Bitcoin mining profitability crisis: hashprice collapse, difficulty drops and miner BTC selloff
CoinShares’ Q1 2026 mining report warns that Bitcoin mining profitability is deteriorating fast. Weaker BTC price, collapsing hashprice, and network pressure are pushing more operators to break-even or losses.
In Q4 2025, BTC fell about 31% (from ~124,500 to ~86,000). CoinShares estimates public miners’ weighted cash cost rose to ~$79,995 per BTC. Hashprice then slid from ~$36–38 in Q4 to about ~$29 in Q1, with further downside risk flagged.
A major new signal is three consecutive Bitcoin difficulty reductions (the first streak since July 2022), interpreted as miner capitulation and system-wide profitability shrinkage. At ~$30/PH/s/day hashprice, miners using sub-S19 XP rigs with power costs at or above 6 cents/kWh are likely losing money. CoinShares estimates this could involve ~15%–20% of the global mining fleet.

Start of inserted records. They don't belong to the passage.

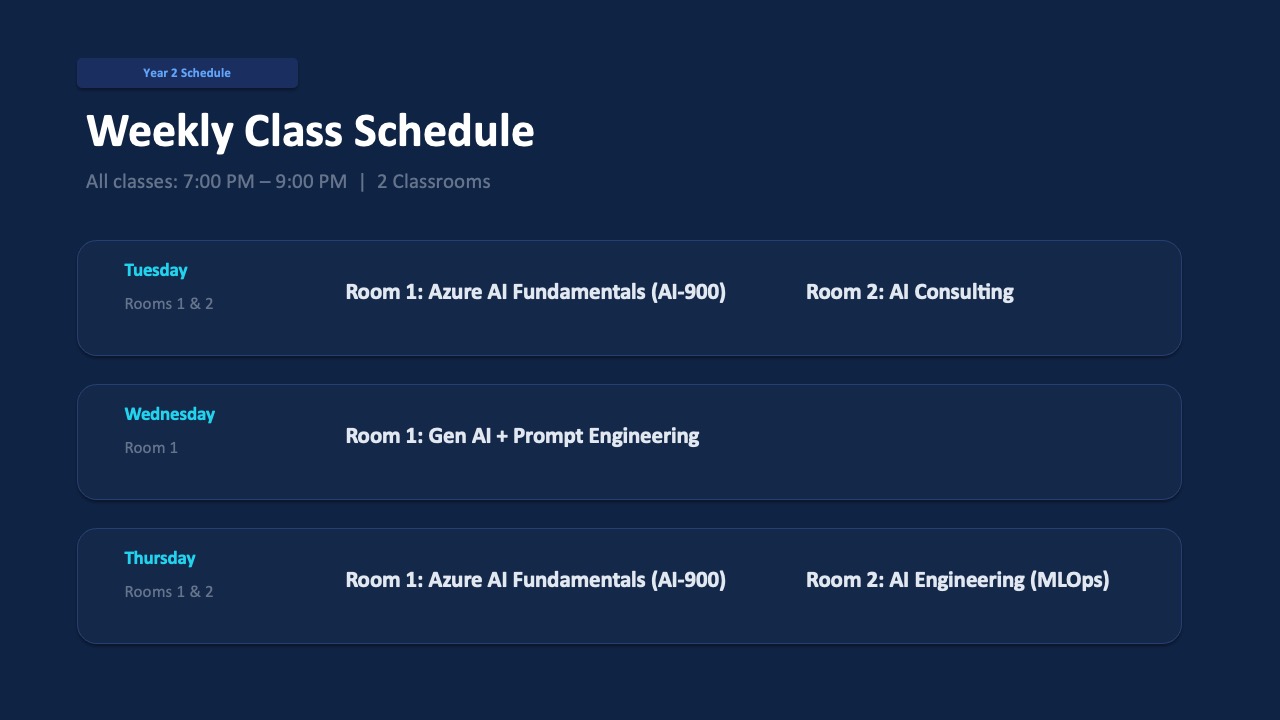
Task: Select the Thursday day label
Action: click(160, 558)
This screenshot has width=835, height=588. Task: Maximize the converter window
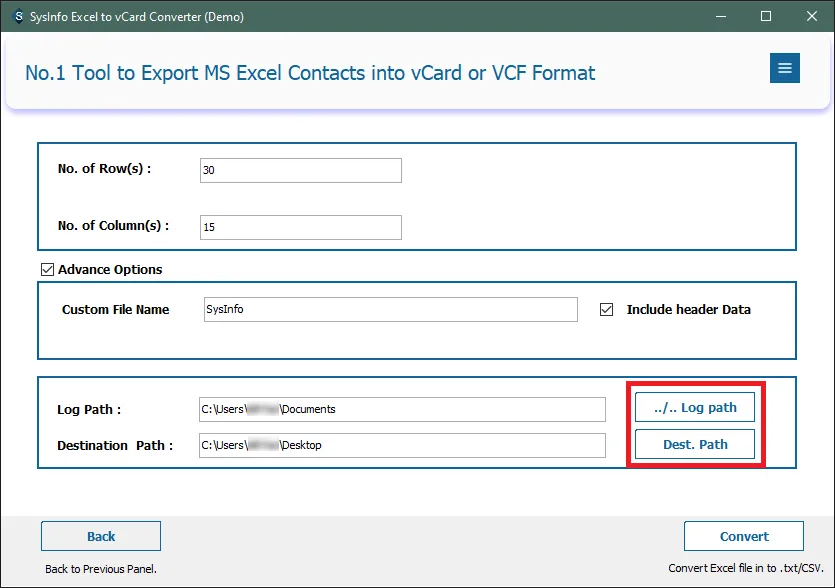click(x=765, y=16)
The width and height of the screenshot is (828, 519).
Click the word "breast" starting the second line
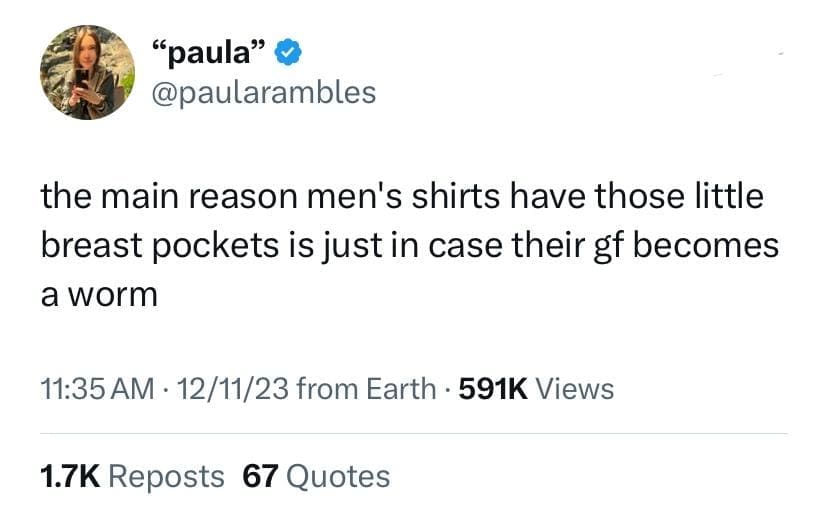[x=91, y=246]
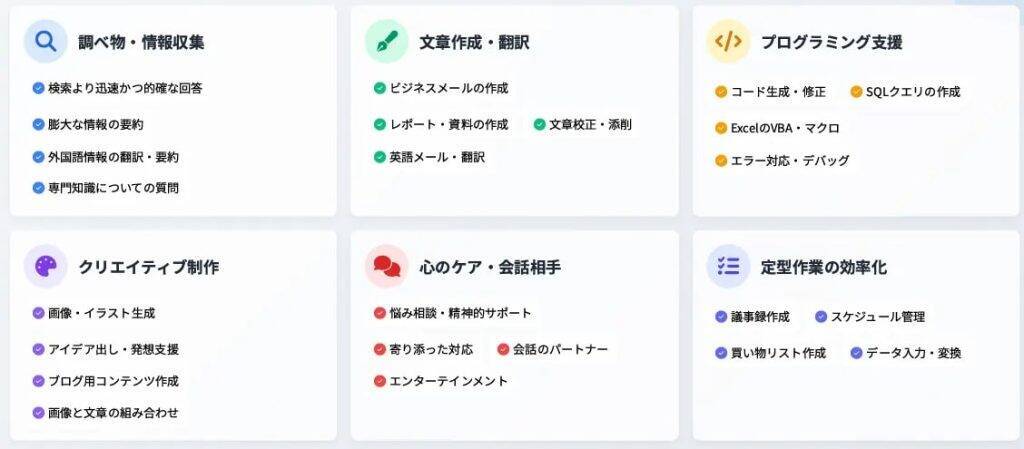Viewport: 1024px width, 449px height.
Task: Click checkmark beside 議事録作成
Action: coord(721,317)
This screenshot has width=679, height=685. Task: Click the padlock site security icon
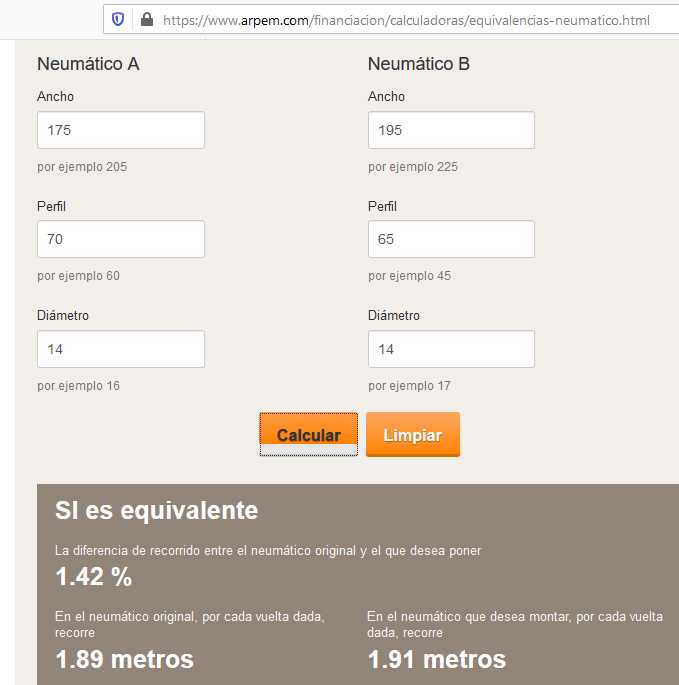tap(146, 19)
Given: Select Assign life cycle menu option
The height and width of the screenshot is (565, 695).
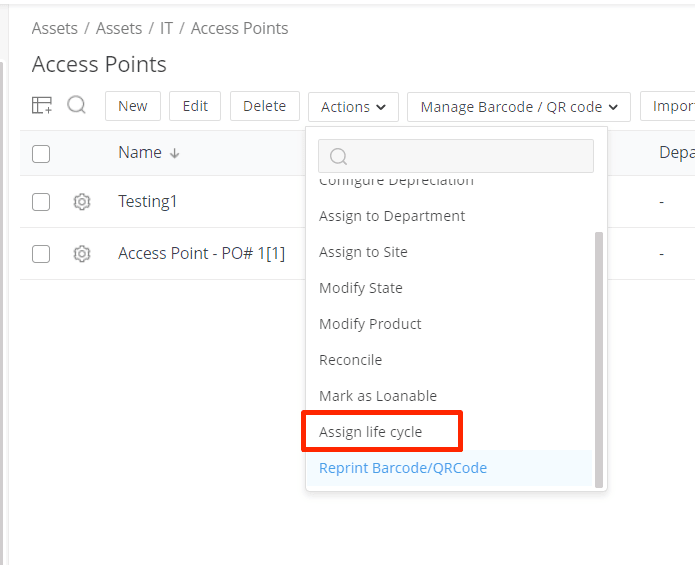Looking at the screenshot, I should [x=370, y=432].
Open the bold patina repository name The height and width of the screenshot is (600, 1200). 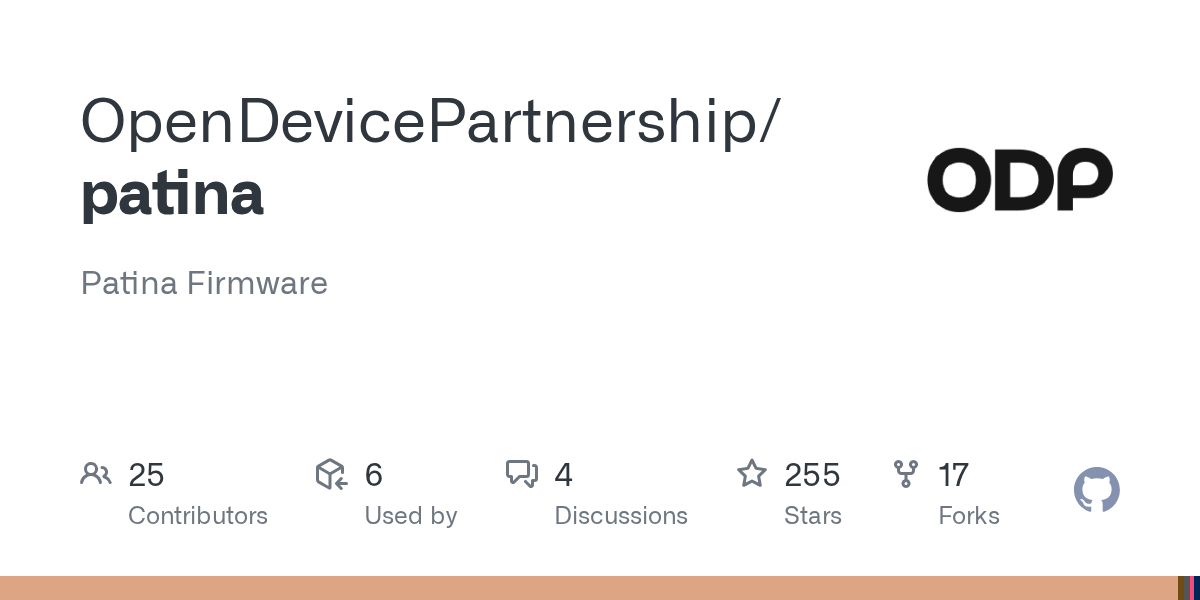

The stress is showing in treasury actions: public miners cut 15,000+ BTC from peak levels, including Core Scientific selling ~1,900 BTC in January and planning large Q1 2026 liquidation, Bitdeer moving treasury to zero in February, and Riot selling ~1,818 BTC in December 2025.
CoinShares also notes a sector split: some miners stay on pure mining, while others use AI/HPC data-center contracts as a bridge. However, higher leverage around AI builds changes the risk profile.
For traders, this is a bearish backdrop for BTC flows: continued mining losses can increase sell pressure and potentially influence hash rate dynamics and near-term volatility, especially if BTC stays below key levels (e.g., $80,000).
Bearish
CoinShares’ data points to a worsening Bitcoin mining profitability squeeze (hashprice compression, rising stress from BTC weakness and difficulty). The newly highlighted three consecutive difficulty reductions suggests miner capitulation rather than a temporary dip, which increases the likelihood of further BTC treasury sell pressure.
Short term, this can translate into heavier miner-originated selling and potentially higher BTC volatility, especially if BTC remains under key psychological levels (notably $80,000) where the report expects hashprice to keep sliding. Longer term, if weaker miners exit, the sector could later support a more stable return profile, but that stabilization is not immediate and can still come with operational disruptions.
Overall, the direct impact on BTC is more likely negative via sell flows and confidence, making the setup bearish rather than neutral.